All’ombra di montagne guardinghe che sovrastano le azioni e le disfatte umane, un geologo e un poeta esplorano il paesaggio amazzonico alla ricerca di indizi con cui ricostruire un passato storico e culturale in rapida scomparsa. Zezé, geologo con una propensione alla meditazione, percorre antiche rocce amazzoniche per raccogliere la loro trasformazione. Efraín, poeta indigeno, celebra un’ode alla sua cultura. Una missione ardua, ostacolata anche dalle distrazioni dissonanti della modernizzazione. Un racconto reso esponenziale dalla personale  narrazione della regista che ci conduce all’interno del suo percorso interiore.

L’occhio della cinepresa e della montagna

Il punto di vista e della visuale della macchina da presa è da subito evidente. Dapprima occorre venerare la grandezza di quella cima. In ogni cambio di scena e di azione si percepisce la sua presenza, come un guardiano, un faro che illumina, che guida e verso a cui dirigersi. La focale è aperta per racchiudere l’intorno ma una cross section puntuale segmenta i segni della pietra e della storia. Una regia che è anche fotografia. Cattura il movimento bidimensionale dell’aria e dell’acqua in perenne stato di auto rigenerazione. Allo stesso tempo si arresta di fronte alla condizione statica dei corpi vegetali e minerali, figli di un’antica gestazione.

La musica è composta dai suoni che la stessa terra emana, il frinire delle cicale, il canto dei  fringuelli, il croscio del fiume. Note interrotte solo da una sinfonia soffiata ma possente che annuncia l’apparizione della grande montagna, la casa degli dei.

Il passato che è presente

Un documentario in cui tutti sono protagonisti: la voce fuori campo, confessione di un’autobiografia, gli uomini che vagano con le menti e con le gambe nel grembo e nello spirito di Madre Natura, la presenza viva del passato. La sceneggiatura è un pellegrinaggio, una missione di cui si investe l’essere umano per catturare l’eco degli insegnamenti di ere andate,  farsene discepolo, per poi farla risuonare nelle menti delle generazioni future. Una trama che accompagna uno studio letterario, scientifico, fisico e metafisico. Ma nonostante l’obiettivo cinematografico possa apparire impegnativo, la comunicazione è affidata a parole calibrate, quelle necessarie a legare l’intangibile all’empirismo.

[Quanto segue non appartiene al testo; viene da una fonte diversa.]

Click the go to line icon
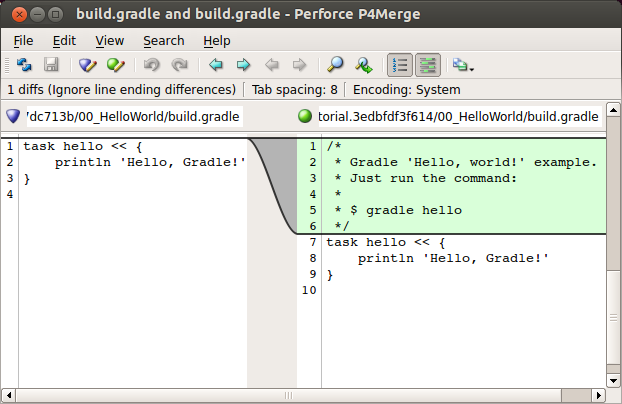Viewport: 622px width, 404px height. coord(364,65)
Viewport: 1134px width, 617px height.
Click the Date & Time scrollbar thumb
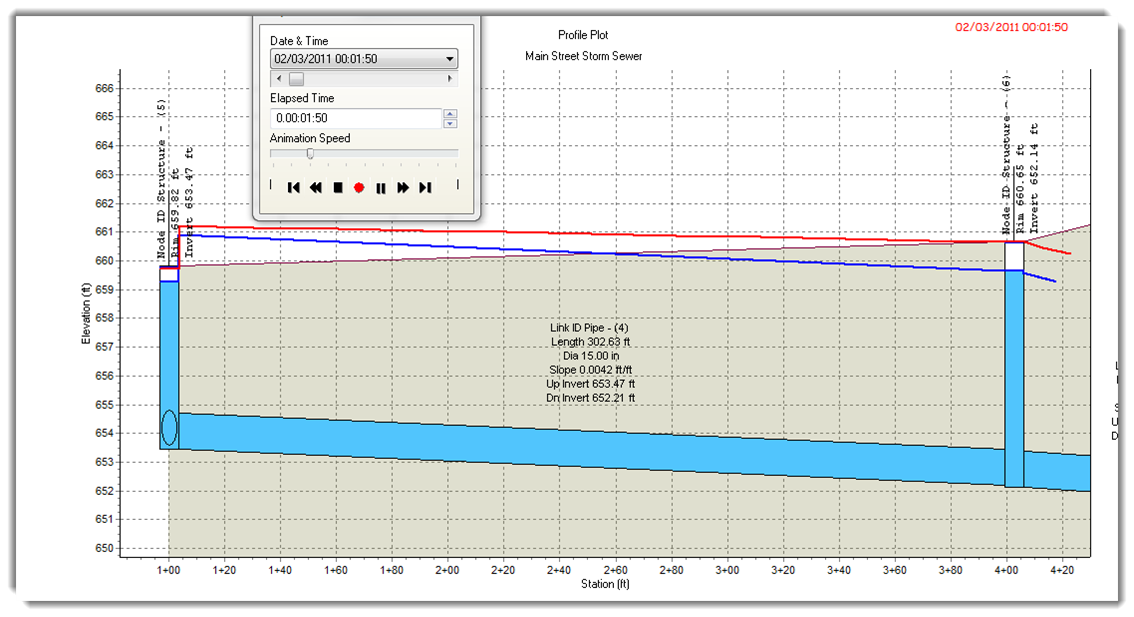tap(296, 78)

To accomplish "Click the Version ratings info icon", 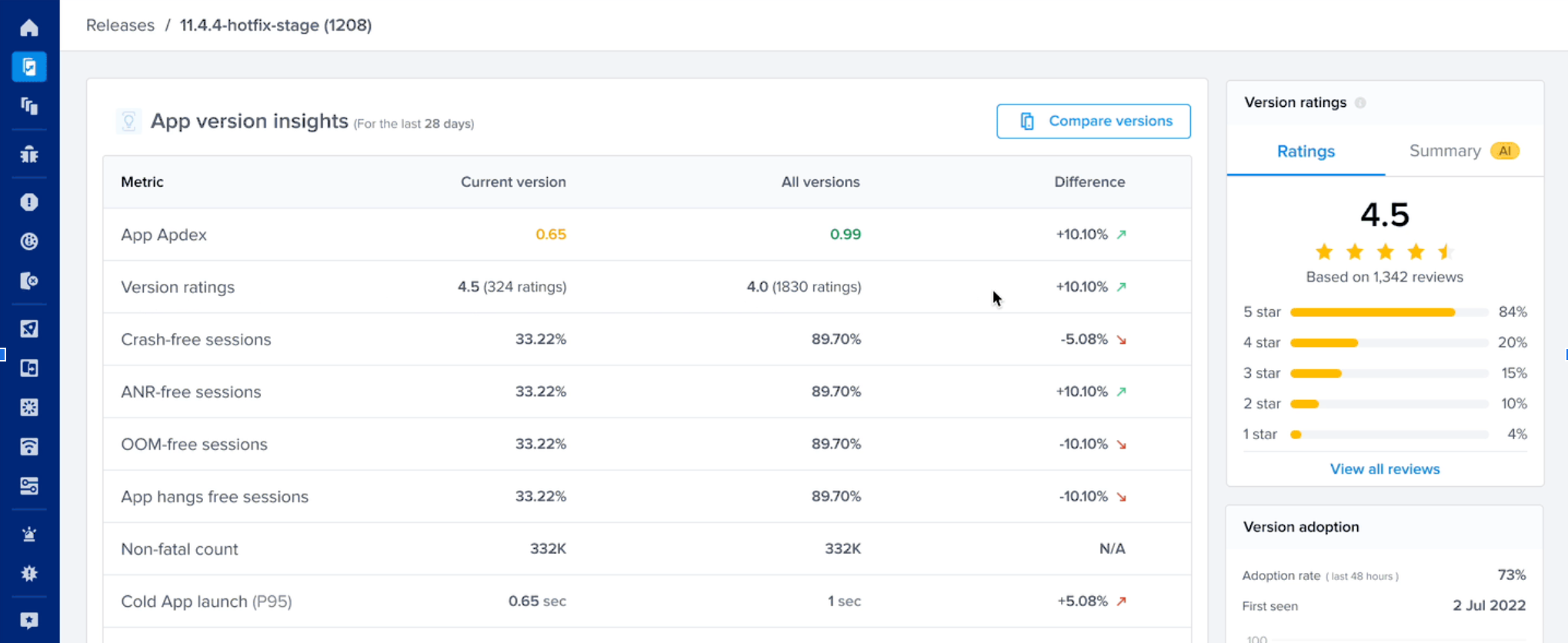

Un viaggio personale, introspettivo, che si ritiene necessario. Uomini che percorrono la storia della terra e della propria vita per comprenderne il legame. Una connessione empirica che ha bisogno di un costante impegno per decifrarne i segnali, le tracce e le vibrazioni affinché non si disperdano.  La chiave di lettura è la ricerca, lo studio, la meditazione, il pensiero, il continuo bisogno di riempire le tasche della conoscenza e della coscienza. Un cammino dove la meta non è la destinazione, ma è essa stessa motore di un percorso interiore teso alla scoperta di chi eravamo per iniziare ad essere.

Sono passi di un’ascesa che conduce alla profondità. Sta a noi non fermarci alla superficialità.